● **Task brief**
Please copy everything from the line containing "considered [714, 614]" down to the line containing "(722, 288).", swapping "Return" for "Output" and leaving the rest unchanged.

● **Supplied information**
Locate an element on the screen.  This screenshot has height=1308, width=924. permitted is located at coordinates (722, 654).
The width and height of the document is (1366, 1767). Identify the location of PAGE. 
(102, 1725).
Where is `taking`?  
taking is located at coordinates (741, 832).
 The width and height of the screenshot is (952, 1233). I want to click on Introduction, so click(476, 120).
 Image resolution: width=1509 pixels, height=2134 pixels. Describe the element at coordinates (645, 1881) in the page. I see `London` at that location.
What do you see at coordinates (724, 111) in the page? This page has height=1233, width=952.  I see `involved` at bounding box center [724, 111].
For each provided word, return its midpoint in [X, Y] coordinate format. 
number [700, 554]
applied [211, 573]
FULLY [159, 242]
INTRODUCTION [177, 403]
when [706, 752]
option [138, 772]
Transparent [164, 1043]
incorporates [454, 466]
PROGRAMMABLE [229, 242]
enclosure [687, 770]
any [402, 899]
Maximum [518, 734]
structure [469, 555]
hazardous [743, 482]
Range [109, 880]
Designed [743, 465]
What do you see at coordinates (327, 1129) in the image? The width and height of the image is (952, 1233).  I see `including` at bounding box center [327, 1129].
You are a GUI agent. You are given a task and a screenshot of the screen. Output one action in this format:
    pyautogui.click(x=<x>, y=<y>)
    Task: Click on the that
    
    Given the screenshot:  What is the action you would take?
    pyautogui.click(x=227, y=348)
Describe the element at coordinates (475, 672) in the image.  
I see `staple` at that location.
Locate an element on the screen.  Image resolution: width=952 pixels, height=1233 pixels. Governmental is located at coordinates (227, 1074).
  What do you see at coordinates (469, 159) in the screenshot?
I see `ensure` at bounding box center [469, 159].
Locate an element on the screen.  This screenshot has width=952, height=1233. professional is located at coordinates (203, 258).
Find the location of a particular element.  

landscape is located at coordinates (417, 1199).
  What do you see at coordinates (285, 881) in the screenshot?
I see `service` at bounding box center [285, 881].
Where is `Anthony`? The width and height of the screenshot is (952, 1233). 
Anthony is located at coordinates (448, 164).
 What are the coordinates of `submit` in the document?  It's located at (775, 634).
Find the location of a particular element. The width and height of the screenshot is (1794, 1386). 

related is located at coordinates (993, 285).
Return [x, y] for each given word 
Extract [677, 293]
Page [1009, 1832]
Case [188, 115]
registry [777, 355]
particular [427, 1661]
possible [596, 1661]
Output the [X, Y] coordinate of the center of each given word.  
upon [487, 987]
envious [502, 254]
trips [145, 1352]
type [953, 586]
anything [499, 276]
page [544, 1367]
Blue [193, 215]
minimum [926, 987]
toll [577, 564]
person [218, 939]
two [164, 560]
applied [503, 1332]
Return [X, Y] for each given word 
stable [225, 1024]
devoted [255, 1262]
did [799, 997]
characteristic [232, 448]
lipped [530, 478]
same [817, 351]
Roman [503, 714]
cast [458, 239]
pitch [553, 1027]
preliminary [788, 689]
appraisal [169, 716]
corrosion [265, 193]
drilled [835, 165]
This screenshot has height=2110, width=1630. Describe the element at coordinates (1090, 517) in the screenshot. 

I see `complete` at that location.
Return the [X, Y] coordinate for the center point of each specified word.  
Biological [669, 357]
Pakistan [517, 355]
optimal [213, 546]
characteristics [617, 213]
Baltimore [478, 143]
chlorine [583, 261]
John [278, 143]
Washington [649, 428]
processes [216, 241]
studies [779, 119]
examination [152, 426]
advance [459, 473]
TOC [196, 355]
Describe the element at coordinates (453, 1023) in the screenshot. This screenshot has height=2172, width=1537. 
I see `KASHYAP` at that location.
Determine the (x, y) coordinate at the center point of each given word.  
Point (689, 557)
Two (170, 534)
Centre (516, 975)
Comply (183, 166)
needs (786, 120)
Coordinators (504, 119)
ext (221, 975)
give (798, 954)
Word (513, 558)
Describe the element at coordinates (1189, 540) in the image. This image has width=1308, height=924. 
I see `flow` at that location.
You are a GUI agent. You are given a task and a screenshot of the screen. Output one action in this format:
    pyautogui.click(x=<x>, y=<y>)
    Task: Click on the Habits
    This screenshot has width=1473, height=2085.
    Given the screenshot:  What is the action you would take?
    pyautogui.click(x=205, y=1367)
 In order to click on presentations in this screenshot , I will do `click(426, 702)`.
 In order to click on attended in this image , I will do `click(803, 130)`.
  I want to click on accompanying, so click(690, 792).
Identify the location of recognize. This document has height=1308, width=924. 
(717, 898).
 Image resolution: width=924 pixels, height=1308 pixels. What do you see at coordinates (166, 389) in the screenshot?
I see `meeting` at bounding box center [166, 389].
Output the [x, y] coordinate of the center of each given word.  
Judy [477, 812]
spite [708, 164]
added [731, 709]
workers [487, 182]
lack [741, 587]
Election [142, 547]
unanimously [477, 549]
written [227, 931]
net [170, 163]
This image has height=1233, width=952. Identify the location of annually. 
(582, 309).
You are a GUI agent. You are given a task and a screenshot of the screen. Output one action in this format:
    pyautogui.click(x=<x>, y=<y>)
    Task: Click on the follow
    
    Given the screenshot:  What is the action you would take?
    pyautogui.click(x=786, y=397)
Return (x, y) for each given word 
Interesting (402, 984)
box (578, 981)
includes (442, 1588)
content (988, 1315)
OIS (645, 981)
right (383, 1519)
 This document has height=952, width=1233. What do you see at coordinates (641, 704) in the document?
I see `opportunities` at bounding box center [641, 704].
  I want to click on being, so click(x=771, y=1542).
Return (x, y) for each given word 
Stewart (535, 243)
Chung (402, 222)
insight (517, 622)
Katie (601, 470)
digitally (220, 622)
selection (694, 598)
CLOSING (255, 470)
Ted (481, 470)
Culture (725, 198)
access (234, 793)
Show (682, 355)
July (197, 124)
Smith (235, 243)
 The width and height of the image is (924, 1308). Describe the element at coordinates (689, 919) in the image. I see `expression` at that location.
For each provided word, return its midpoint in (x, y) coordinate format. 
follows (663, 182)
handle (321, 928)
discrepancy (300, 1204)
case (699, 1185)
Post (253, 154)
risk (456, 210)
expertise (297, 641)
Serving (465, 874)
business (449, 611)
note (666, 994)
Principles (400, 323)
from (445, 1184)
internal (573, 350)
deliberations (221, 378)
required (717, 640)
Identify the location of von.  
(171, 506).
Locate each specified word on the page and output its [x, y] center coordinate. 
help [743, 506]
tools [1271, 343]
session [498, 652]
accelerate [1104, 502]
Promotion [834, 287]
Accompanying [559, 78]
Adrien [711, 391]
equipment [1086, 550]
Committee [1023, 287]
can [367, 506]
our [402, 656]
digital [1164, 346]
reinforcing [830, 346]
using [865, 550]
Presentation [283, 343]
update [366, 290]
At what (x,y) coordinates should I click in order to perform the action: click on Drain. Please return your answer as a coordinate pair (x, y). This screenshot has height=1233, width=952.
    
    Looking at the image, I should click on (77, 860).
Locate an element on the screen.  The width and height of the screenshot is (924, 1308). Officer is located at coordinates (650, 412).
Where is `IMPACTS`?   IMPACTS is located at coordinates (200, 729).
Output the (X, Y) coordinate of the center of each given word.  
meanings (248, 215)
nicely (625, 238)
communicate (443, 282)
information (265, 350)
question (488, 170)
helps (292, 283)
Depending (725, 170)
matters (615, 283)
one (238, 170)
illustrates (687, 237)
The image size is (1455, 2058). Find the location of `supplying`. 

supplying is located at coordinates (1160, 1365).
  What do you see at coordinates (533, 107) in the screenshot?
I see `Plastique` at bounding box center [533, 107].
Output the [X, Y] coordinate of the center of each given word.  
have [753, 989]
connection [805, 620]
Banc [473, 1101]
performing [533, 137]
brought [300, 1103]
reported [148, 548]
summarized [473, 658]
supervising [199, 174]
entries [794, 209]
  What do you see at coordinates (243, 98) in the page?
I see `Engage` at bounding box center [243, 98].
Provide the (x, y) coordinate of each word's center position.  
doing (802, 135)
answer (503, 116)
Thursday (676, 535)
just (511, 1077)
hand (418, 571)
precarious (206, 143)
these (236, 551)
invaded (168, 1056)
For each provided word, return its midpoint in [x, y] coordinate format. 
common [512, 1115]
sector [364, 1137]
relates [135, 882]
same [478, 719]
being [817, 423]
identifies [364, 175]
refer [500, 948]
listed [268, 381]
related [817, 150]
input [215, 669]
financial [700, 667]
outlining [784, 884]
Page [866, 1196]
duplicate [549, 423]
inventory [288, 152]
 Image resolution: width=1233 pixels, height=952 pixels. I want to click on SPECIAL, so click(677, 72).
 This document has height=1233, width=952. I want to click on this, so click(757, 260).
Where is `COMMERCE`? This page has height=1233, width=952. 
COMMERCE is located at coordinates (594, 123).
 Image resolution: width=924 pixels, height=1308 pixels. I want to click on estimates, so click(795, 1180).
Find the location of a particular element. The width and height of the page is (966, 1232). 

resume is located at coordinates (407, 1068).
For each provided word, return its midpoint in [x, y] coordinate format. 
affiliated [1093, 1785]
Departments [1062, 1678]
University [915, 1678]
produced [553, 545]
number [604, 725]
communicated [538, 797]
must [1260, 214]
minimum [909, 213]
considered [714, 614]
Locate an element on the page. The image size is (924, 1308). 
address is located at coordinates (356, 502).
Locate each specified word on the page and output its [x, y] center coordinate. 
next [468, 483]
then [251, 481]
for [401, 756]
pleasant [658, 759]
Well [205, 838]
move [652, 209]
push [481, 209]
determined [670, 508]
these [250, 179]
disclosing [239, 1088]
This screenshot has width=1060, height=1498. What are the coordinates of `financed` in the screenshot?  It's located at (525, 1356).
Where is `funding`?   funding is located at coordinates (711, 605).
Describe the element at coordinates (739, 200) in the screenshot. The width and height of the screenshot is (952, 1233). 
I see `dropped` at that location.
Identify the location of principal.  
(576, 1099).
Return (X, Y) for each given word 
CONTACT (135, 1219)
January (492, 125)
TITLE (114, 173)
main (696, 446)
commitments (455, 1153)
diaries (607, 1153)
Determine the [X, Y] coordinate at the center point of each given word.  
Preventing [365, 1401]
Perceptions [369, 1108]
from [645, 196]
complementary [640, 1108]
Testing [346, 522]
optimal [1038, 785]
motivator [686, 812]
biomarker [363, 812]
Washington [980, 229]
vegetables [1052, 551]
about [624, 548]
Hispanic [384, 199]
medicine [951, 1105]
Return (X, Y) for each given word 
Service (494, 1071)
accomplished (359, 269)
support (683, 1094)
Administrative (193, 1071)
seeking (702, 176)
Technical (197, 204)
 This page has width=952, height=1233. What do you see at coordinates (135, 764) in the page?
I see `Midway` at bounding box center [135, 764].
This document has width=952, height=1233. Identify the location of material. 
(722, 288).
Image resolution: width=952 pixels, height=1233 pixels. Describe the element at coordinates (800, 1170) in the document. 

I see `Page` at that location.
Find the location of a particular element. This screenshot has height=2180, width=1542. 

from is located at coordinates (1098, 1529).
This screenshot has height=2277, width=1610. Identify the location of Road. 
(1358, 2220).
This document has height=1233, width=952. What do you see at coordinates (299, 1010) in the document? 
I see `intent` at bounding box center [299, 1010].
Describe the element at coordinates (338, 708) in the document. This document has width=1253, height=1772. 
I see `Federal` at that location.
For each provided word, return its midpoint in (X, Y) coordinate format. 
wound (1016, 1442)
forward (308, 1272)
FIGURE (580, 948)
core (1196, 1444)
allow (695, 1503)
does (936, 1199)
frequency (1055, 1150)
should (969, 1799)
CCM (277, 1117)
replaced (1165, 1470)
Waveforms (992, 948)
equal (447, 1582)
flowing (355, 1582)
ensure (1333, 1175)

● **Full solution**
considered [714, 614]
Locate an element on the page. The image size is (924, 1308). 
address is located at coordinates (356, 502).
Locate each specified word on the page and output its [x, y] center coordinate. 
next [468, 483]
then [251, 481]
for [401, 756]
pleasant [658, 759]
Well [205, 838]
move [652, 209]
push [481, 209]
determined [670, 508]
these [250, 179]
disclosing [239, 1088]
This screenshot has width=1060, height=1498. What are the coordinates of `financed` in the screenshot?  It's located at (525, 1356).
Where is `funding`?   funding is located at coordinates (711, 605).
Describe the element at coordinates (739, 200) in the screenshot. The width and height of the screenshot is (952, 1233). 
I see `dropped` at that location.
Identify the location of principal.  
(576, 1099).
Output (X, Y) for each given word 
CONTACT (135, 1219)
January (492, 125)
TITLE (114, 173)
main (696, 446)
commitments (455, 1153)
diaries (607, 1153)
Determine the [X, Y] coordinate at the center point of each given word.  
Preventing [365, 1401]
Perceptions [369, 1108]
from [645, 196]
complementary [640, 1108]
Testing [346, 522]
optimal [1038, 785]
motivator [686, 812]
biomarker [363, 812]
Washington [980, 229]
vegetables [1052, 551]
about [624, 548]
Hispanic [384, 199]
medicine [951, 1105]
Output (X, Y) for each given word 
Service (494, 1071)
accomplished (359, 269)
support (683, 1094)
Administrative (193, 1071)
seeking (702, 176)
Technical (197, 204)
 This page has width=952, height=1233. What do you see at coordinates (135, 764) in the page?
I see `Midway` at bounding box center [135, 764].
This document has width=952, height=1233. Identify the location of material. 
(722, 288).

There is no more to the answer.